Türkiye’nin AB üyeliğine en çok karşı çıkan Fransa, Türkiye’deki genel seçimleri ve sonuçlarını yakından izliyor. Fransız medyası AKP’nin yüzde 50’ye varan seçim başarısını manşetlerden duyururken, ‘seçimin AKP için bir zafer değil, başarı olduğu’ vurgusu yaptı. Fransız medyası AKP’nin anayasa değişikliğini tek başına elde edemeyeceğini dile getirdi.
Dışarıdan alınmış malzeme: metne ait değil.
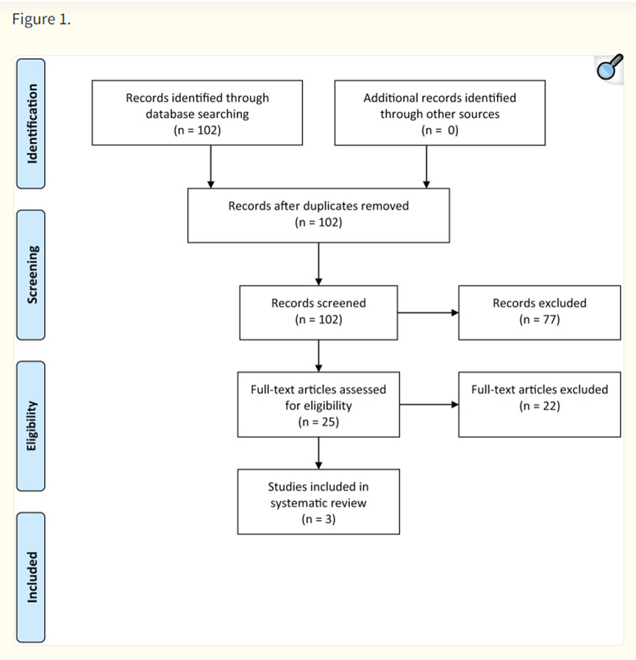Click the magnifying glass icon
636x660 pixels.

Fransa Cumhurbaşkanı Nicolas Sarkozy, seçimlerden 2 gün sonra Başbakan Tayyip Erdoğan’a kutlama mesajı göndererek, bundan böyle özellikle Libya ve Suriye gibi bölgesel sorunlar konusunda Türkiye ile yakın çalışmak istedikleri arzusunu dile getirdi.
Türkiye ve Fransa arasındaki ilişkileri düzeltmeye dönük olarak kurulan Cercle de İnstitut Bosphore/Boğaziçi Enstitüsü Çemberi adlı düşünce kuruluşu da, Paris’te ilkini gerçekleştirdiği toplantıda Türkiye’deki genel seçimleri ve sonuçlarını değerlendirdi.
Paris’te ilk kez düzenlenen toplantıya, AKP’ye üçüncü kez iktidara gelme başarısı getiren sonuçlarının analizini merak eden Fransız bakan ve diplomatların yanı sıra akademisyen ve ekonomistler de büyük ilgi gösterdi. Toplantıya konuşmacı olarak Türkiye uzmanı stratejist, Boğaziçi Enstitüsü Bilimsel Komitesi üyesi Alexandre Adler, Bahçeşehir Üniversitesi’nden ekonomist Seyfettin Güler, Kadir Has Üniversitesi Uluslararası İlişkiler profesörü yazar Soli Özel katıldı. Türkiye uzmanı akademisyen Didier Billion’un yönettiği toplantıda katılımcılar, seçimlerin AKP’yi güçlü bir iktidara taşıdığını ancak anayasayı değiştirme hakkını tek başına vermediklerini belirterek, “Anayasa CHP’li reformcular ile birlikte değiştirilmeli. Ve her iki taraf da bu tarihi fırsatı kaçırmamalı” görüşünde birleşti. Sandıktan çıkan mesajları üç başlık altında toplayan katılımcılar, birincisinin AKP’nin başarısı, ikincisinin CHP’siz anayasa yazılamayacağı, üçüncüsünün de Kürt sorununun mutlaka çözüme kavuşturulması olduğunu dile getirdiler.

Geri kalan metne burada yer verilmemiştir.